Nach der Bundeswehrzeit hatte ich bereits eine Lehre als Betriebsschlosser und Technischer Zeichner absolviert und arbeitete als Konstrukteur im Technischen Büro. Meine Aufgabe war es, Ölöfen in allen Größen und Variationen bis zur Fertigungsreife zu entwickeln. Bevor die Geräte auf der alljährlichen Hausratsmesse in Köln vorgestellt wurden, mussten die Prospekte entworfen und gedruckt werden. Nun war Heinrich Wiemer wieder gefragt. Genau mit der Kamera auf dem Foto und einigen riesigen Scheinwerfern rückte er an.
Wenn er arbeitete, war er ganz in seinem Element und nicht unbedingt zum Spaßen aufgelegt. Mit großen Papierbahnen sorgte er für einen weich verlaufenden Hintergrund. Beim Auf und einstellen der Kamera war er hoch konzentriert. Er verschwand unter dem schwarzen Tuch, murmelte sich etwas in der Bart, sprang an einen Scheinwerfer und rückte etwas daran herum und dann wieder unter das Tuch. Der Vorgang wiederholte sich einige Male und dann durfte ich auch durch das Okular sehen. Zu meiner Überraschung stand alles auf dem Kopf, aber das ging wohl damals nicht anders.

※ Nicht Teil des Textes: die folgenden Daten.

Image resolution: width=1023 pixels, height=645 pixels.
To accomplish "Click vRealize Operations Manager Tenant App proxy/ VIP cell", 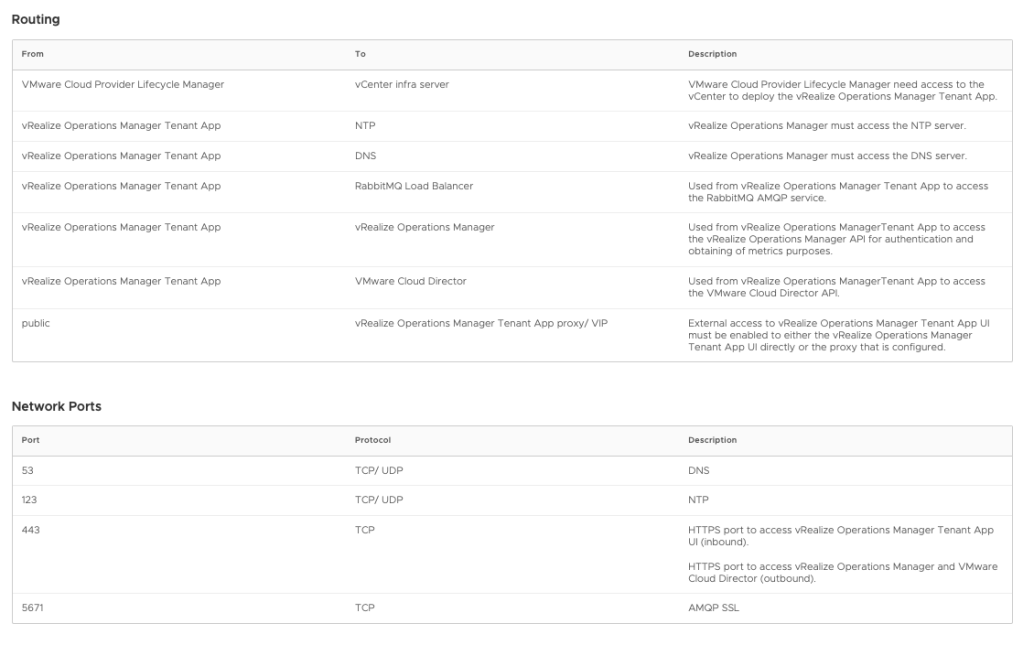I will 481,323.
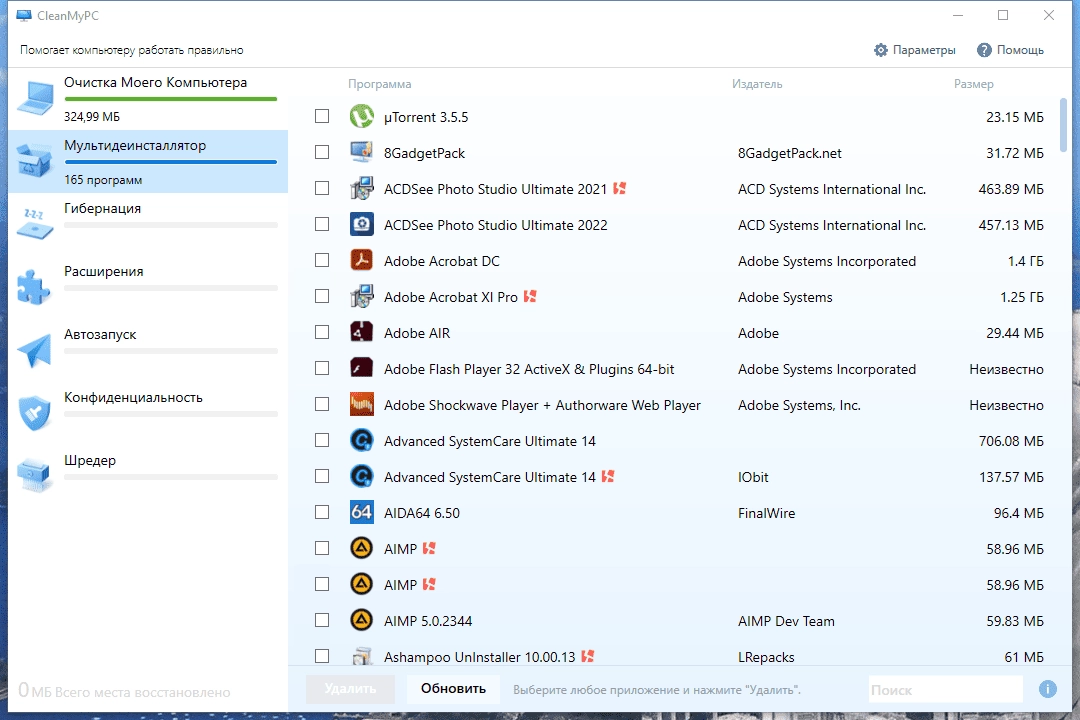The height and width of the screenshot is (720, 1080).
Task: Click the Конфиденциальность shield icon
Action: tap(34, 413)
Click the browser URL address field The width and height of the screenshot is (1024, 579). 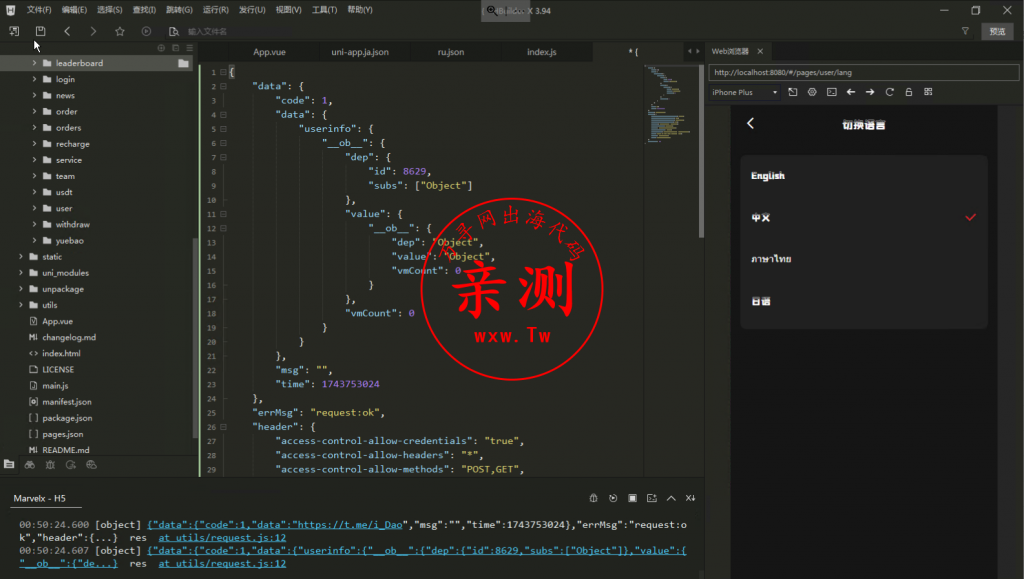(x=860, y=72)
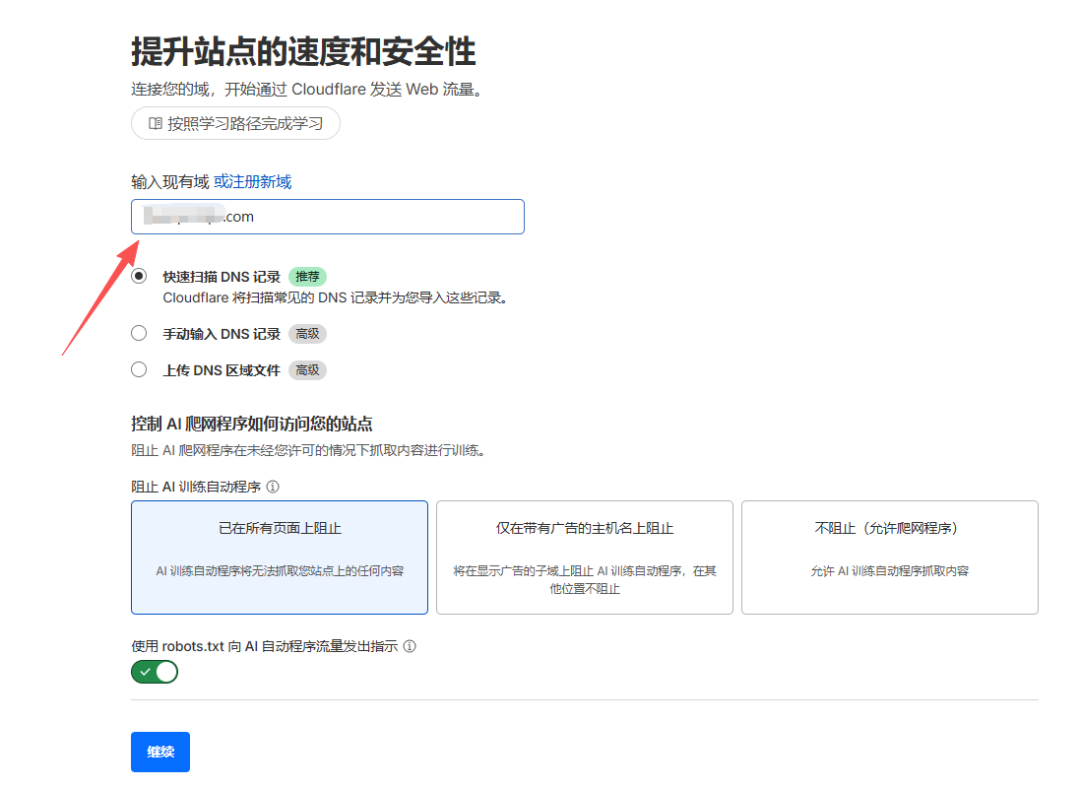Click the 提升站点的速度和安全性 heading
Viewport: 1080px width, 787px height.
303,51
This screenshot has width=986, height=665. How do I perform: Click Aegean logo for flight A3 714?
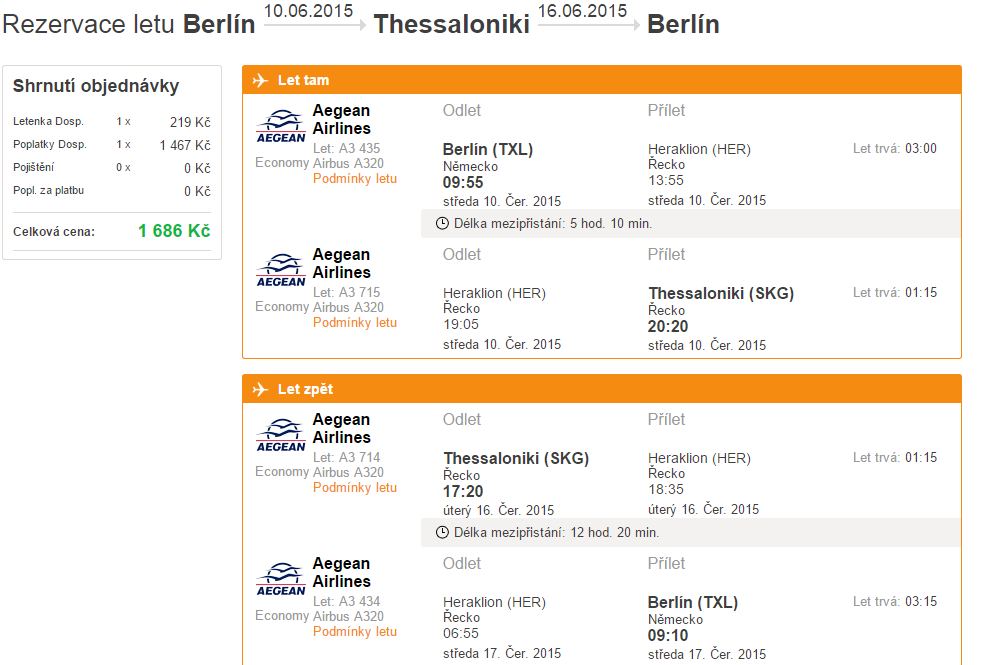[281, 436]
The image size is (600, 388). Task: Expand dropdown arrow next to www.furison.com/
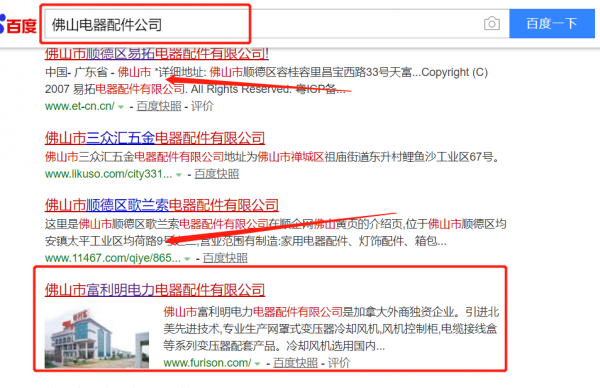[x=258, y=364]
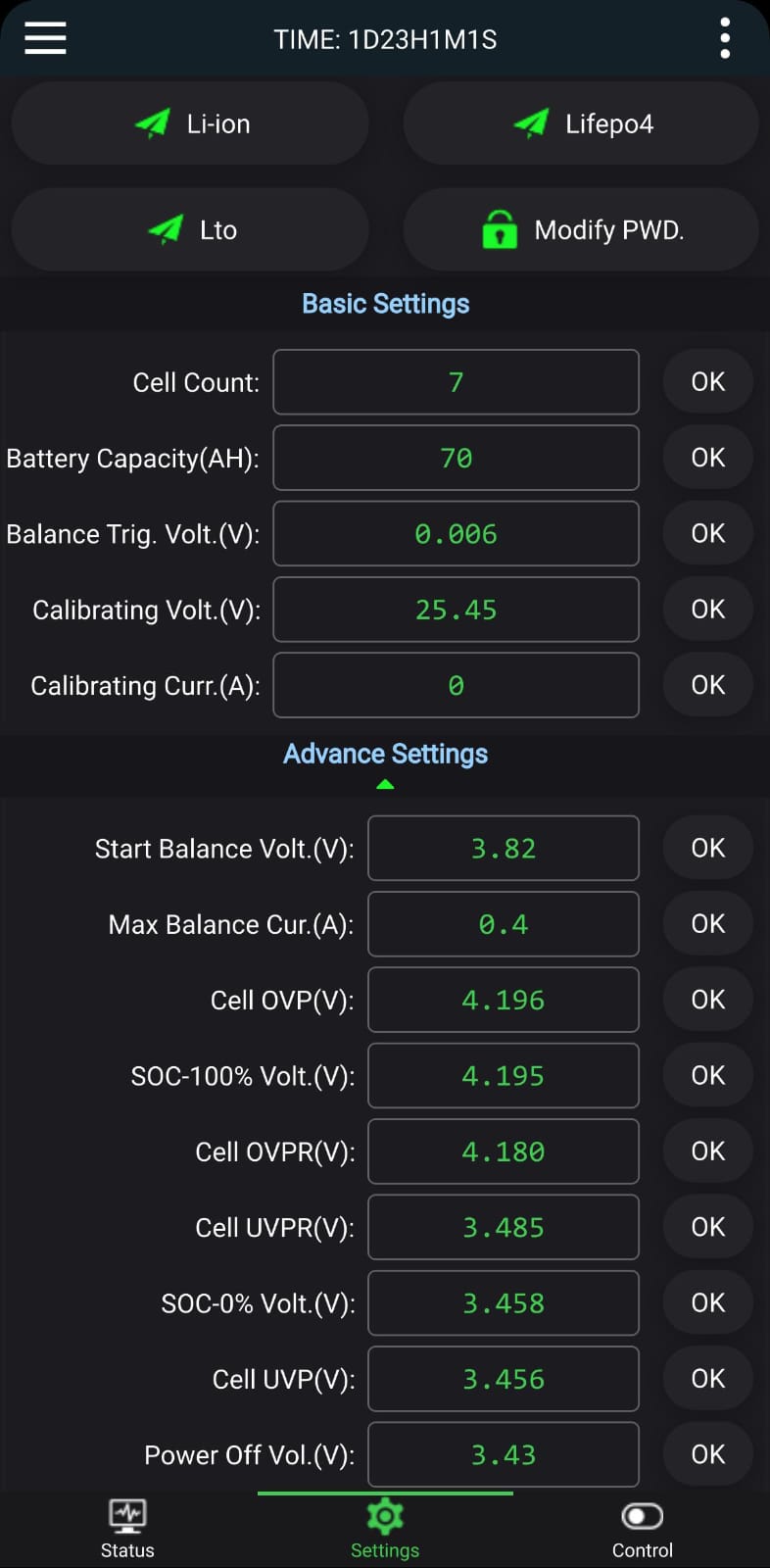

Nun kam der große Moment. Die Negativplatte wurde hereingeschoben, noch einmal ein kontrollierender Blick unter dem Tuch und dann nahm er die Kappe von der Linse und griff sich gleich darauf einen Scheinwerfer, sprang bei geöffneter Linse zwischen Ofen und Fotoapparat hin und her. Mit dem Scheinwerfer leuchtete er für ganz kurze Momente die Ecken aus und ich bekam jedes mal die Krise, weil ich davon ausging, dass er doch auch auf dem Foto zu sehen ist.
Na ja, letztendlich wusste er was er tat und seine Aufnahmen waren immer brillant.